# olan Milletlerarası (uluslararası) kadınlar günü



## VadimR

The dıalog was taken from a Turkish language textbook (by P. I. Kuznetsov, Moscow, 2000).

İlkyazda (ilkbaharda) daha en az bir bayram var. O da mükemmel (yetkin), değerli kadınlarımızın bayramı *olan* Milletlerarası (uluslararası) kadınlar günü.

What does it mean (and grammaticaly too)?


----------



## RimeoftheAncientMariner

İlkyazda (ilkbaharda) daha en az bir bayram var. O da mükemmel (yetkin), değerli kadınlarımızın bayramı *olan* Milletlerarası (uluslararası) kadınlar günü.

During the Spring Time, there is additionally at least one more Holy Day. And it is the impeccable ( capable ), international Women's Day which is the Holy Day of our precious women.


----------



## VadimR

OK. But what do the *olan* actually mean?


----------



## RimeoftheAncientMariner

I May Not be Helpful Grammatically but I will Try My Best as well

olan - the one being


----------



## VadimR

I still need more help!!! =)


----------



## shafaq

Ol=Be (stem of verb "*ol*+mak=to *be*" also Imperative Mood: Ol! = Be! .
Ol+an=*is* (*Subject* of verb ol like do+*er*, read+*er*. Imagine! if there were be+*er*  in English ).
i.e. Ahmet *olan* hanginiz? Which of you *is* Ahmet?

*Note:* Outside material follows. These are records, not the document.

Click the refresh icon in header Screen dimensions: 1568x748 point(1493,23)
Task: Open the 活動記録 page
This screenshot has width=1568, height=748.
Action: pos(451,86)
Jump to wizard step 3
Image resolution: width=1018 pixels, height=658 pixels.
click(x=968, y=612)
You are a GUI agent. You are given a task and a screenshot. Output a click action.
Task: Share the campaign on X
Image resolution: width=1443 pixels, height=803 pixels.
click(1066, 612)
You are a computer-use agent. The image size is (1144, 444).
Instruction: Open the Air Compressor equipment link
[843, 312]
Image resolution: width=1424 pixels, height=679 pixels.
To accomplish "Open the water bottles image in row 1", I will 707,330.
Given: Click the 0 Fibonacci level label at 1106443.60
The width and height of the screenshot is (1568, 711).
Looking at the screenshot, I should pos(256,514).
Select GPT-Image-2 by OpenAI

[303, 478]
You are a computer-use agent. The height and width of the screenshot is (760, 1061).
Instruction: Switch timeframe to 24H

As it is the case in your example; it(olan) also behaves as a *Conjunction* Partical to stand for "who* (is)*, which* (is)*" of English Language. 
i.e. Şu yaşlı *olan* adam!=That man *who* is old!.
Sarı şapkası *olan* kişi=The person *who* with yellow hat ...


----------



## VadimR

Sana çok tesekkür ederim! =)


----------